Nonostante la sua grande capacità di progettare piani malefici, la nostra oca possiede solamente quattro abilità: può correre, abbassarsi, starnazzare a ali spiegate o raccogliere oggetti. Un set di azioni più che sufficiente, che rende possibile una grande varietà di malefatte. In Untitled Goose Game ci spostiamo da una zona all’altra di un ridente paesino, e in ogni anfratto compare una lista di obiettivi da portare a termine. Tutte cosine deliziose, come chiudere un’anziana in un garage, rubare cibo o far cadere a terra persone. La maggioranza di queste attività è facile e intuitiva, e non c’è bisogno di tramare troppo per comprendere come comportarsi, mentre altre azioni richiedono un certo ingegno e un organizzazione. Dobbiamo spesso entrare in modalità stealth tra i cespugli o sotto i tavoli, o cercare bene in giro per trovare oggetti a noi ambiti. Maledetto spazzolino da denti, dove sei?

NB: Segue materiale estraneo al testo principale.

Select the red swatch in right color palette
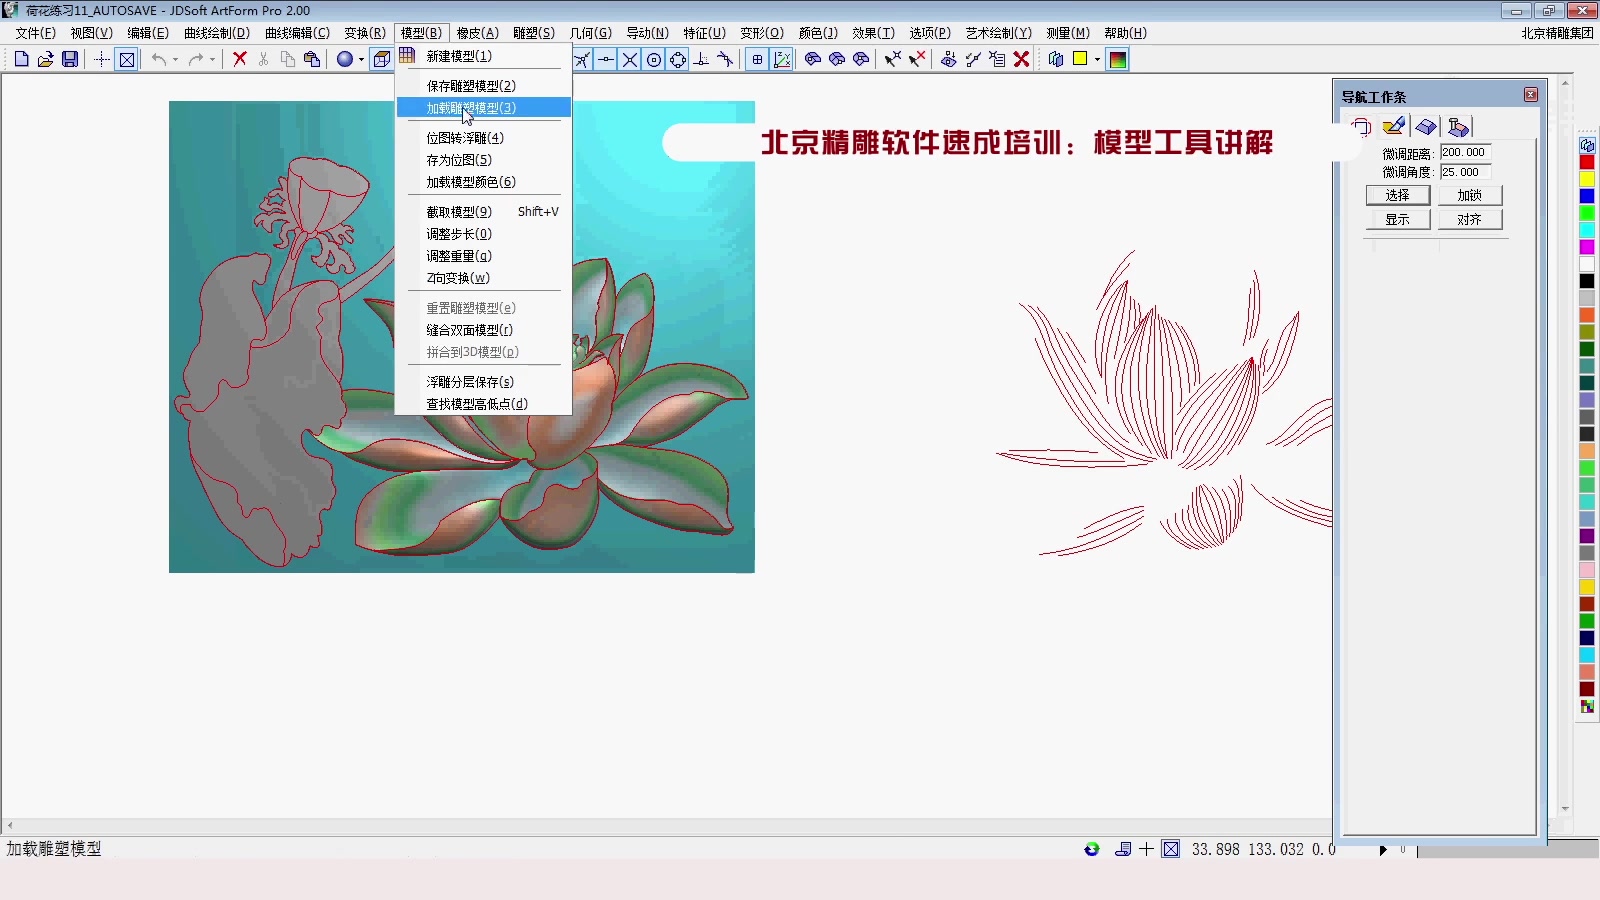The height and width of the screenshot is (900, 1600). 1587,161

Una volta raggiunti gli obiettivi, ne compare uno “finale”, che se portato a termine consente di accedere a una zona successiva. La nostra malvagità non ha limiti di quartiere. Nonostante il tutto sia innegabilmente divertente, Untitled Goose Game ha i limiti tipici del piccolo progetto, in primis la brevità del gioco: si finisce in circa due ore. Ci sono in effetti solo quattro o cinque zone da esplorare, mentre sarebbe stato bello poter far danni nell’intera città. Davvero, all’apparire dei titoli di coda ci si rimane male: si spera sempre di poter combinare qualcosa di peggiore alla vittima successiva. La breve durata consente però al contempo di non annoiarsi troppo del gameplay, che forse tirato alla lunga diventerebbe tedioso e ripetitivo. Esiste comunque una sorta di “post game” in cui appare una lista di attività aggiuntive, alcune delle quali sono dei veri e propri time trial. Per pennuti perfezionisti.

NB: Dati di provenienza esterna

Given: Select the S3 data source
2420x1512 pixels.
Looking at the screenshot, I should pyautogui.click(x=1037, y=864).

Lo stile grafico di Untitled Goose Game è minimal a dir poco: le figure sono tutte estremamente semplici e le animazioni un po’ rozze. Mi ricordano un po’ i miei tentativi col disegno vettoriale su Photoshop nei primi anni 2000: che nostalgia. Ciò nonostante, ci si affeziona facilmente all’oca protagonista e ai suoi “nemici”, che riescono a esprimere bene frustrazione e rabbia anche senza sfumature e ombre, sono emozioni piuttosto facili da leggere. C’è qualche problema anche di compenetrazione degli oggetti e qualche piccolo glitch: una volta mi sono teletrasportata al di là di una staccionata. Non è un vero problema, però, anche perché il 90% del divertimento del titolo è – letteralmente- fare caciara e trottare tra i piedi dei poveri umani coinvolti. La soundtrack è altrettanto basic, con un paio di canzoncine rilassanti e bucoliche. Ma con un magnifico starnazzare.

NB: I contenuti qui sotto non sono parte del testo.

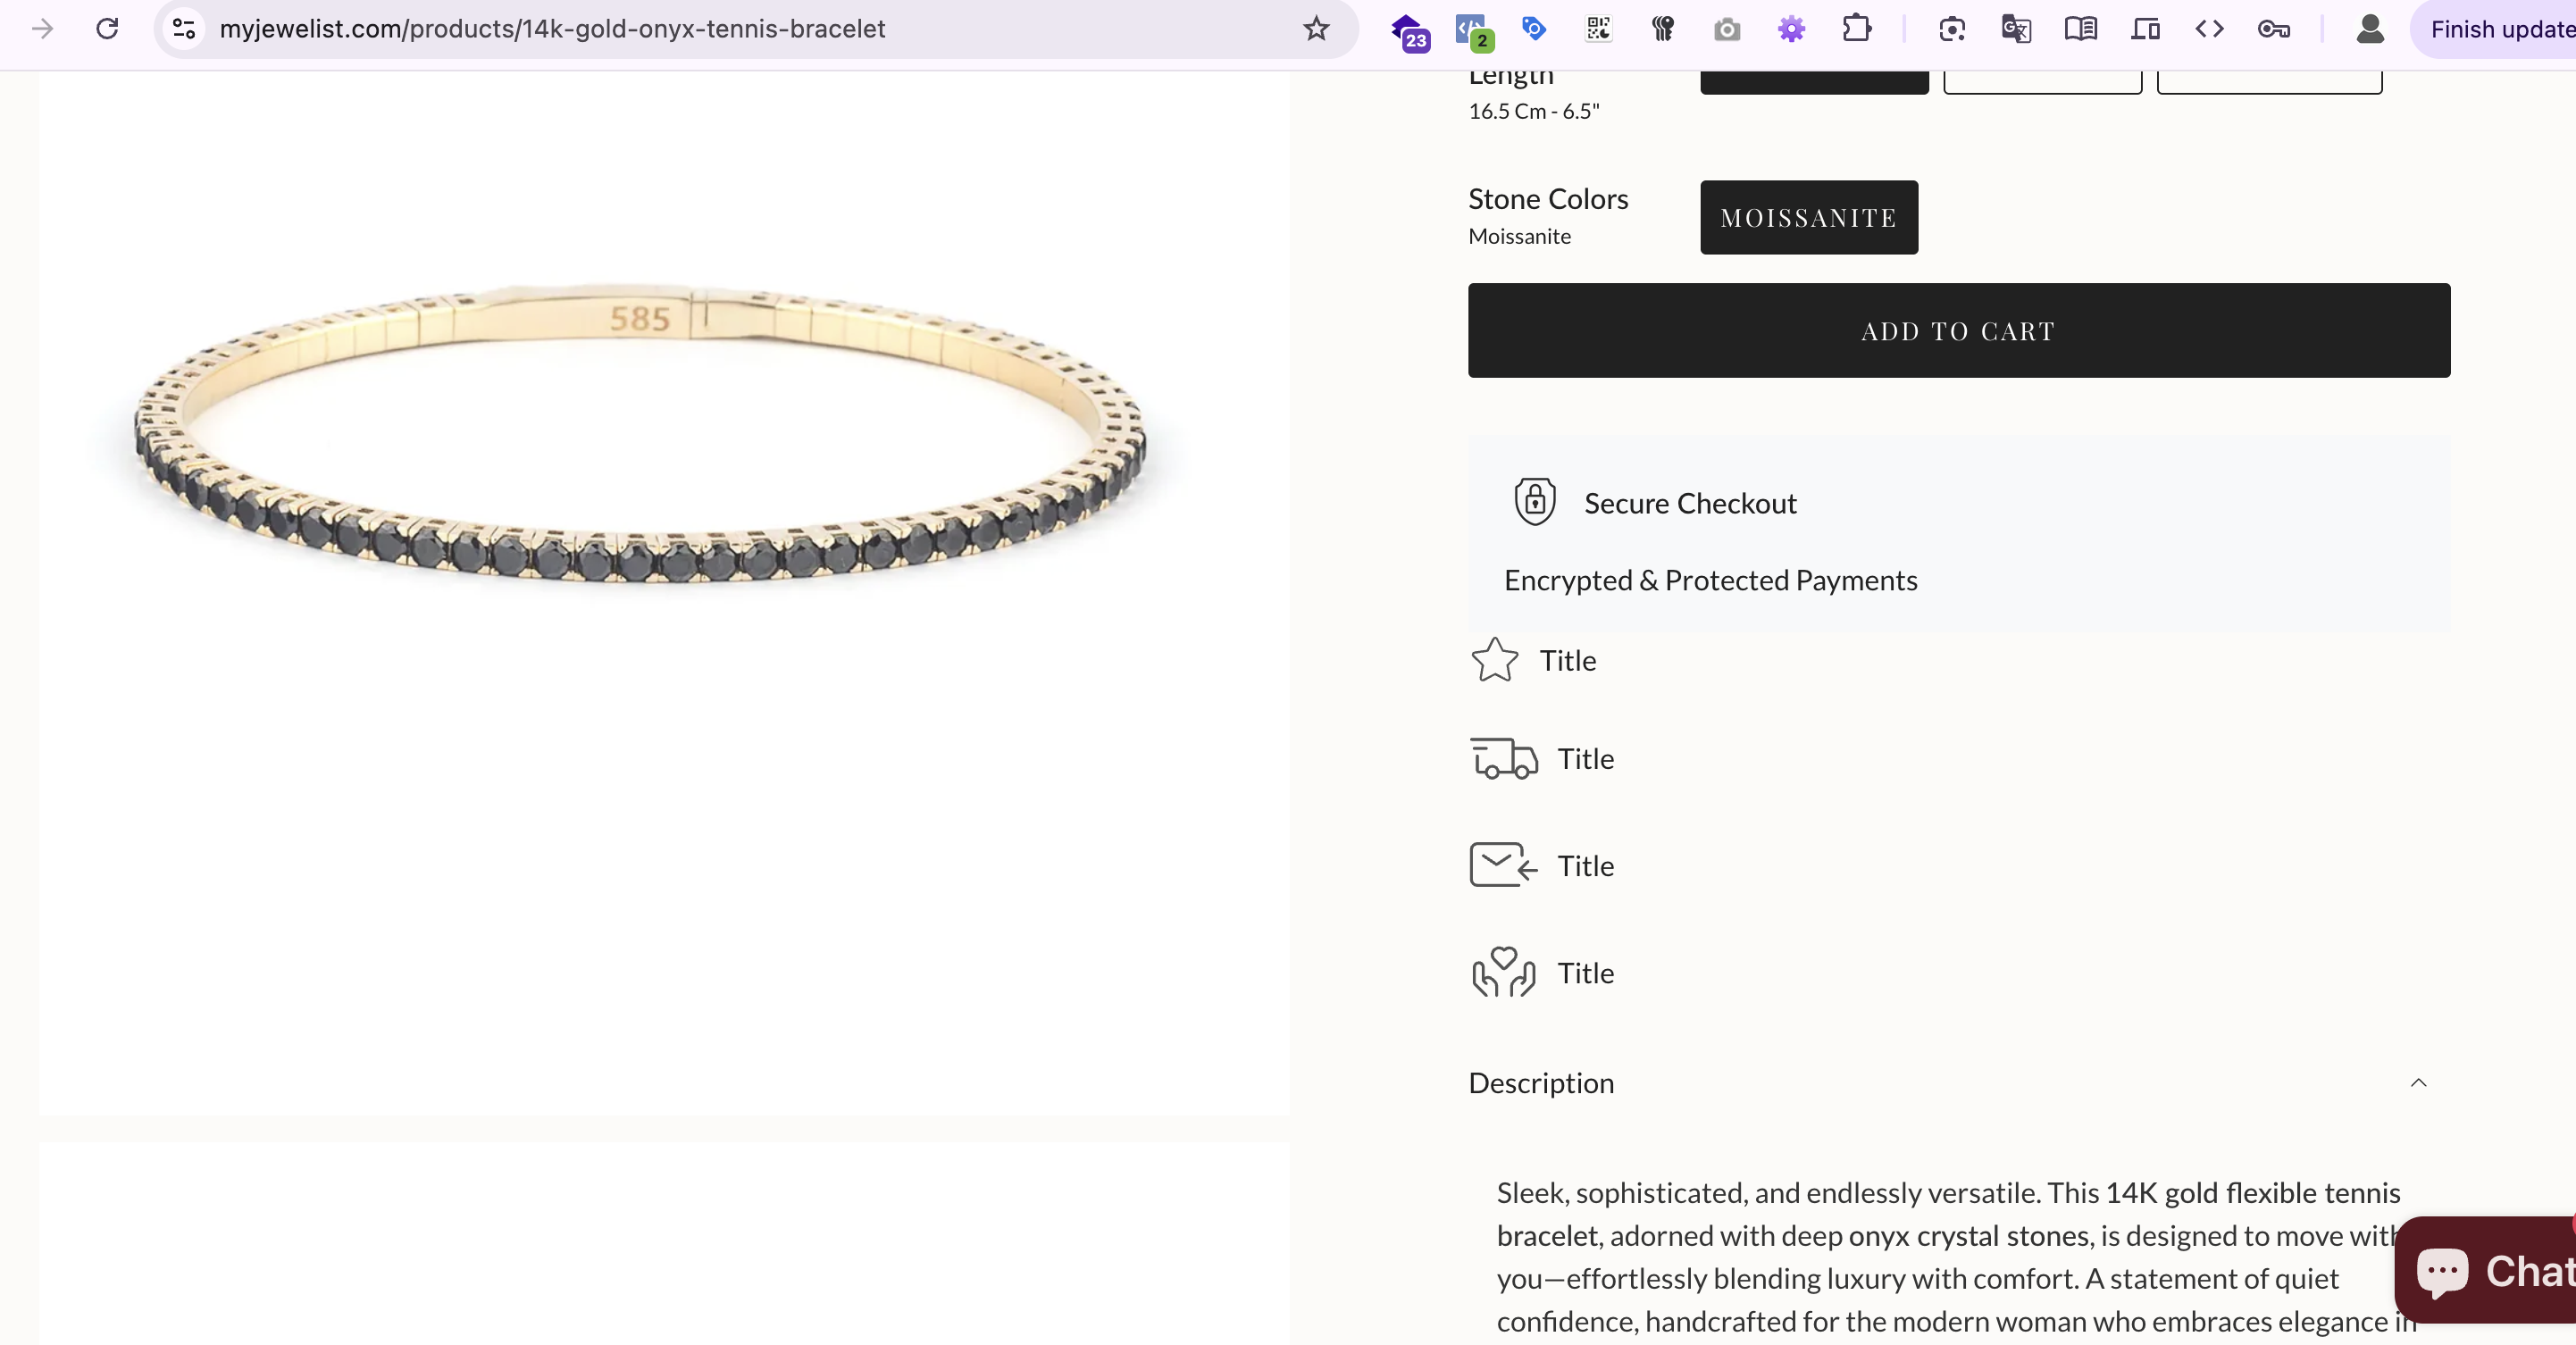
Task: Open the Extensions puzzle icon
Action: pyautogui.click(x=1856, y=29)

Col senno di poi, da Untitled Goose Game non potevo davvero aspettarmi di più. Mi ha divertita e intrattenuta a dovere, senza costringermi a pensare e concentrarmi troppo sul gameplay. Certo, visto quanto il gioco sia divenuto un fenomeno di costume, con meme e battute diffuse ovunque, era lecito sperare in una durata maggiore con ancora più elementi bizzarri, ma si può sempre attendere un sequel con ansia.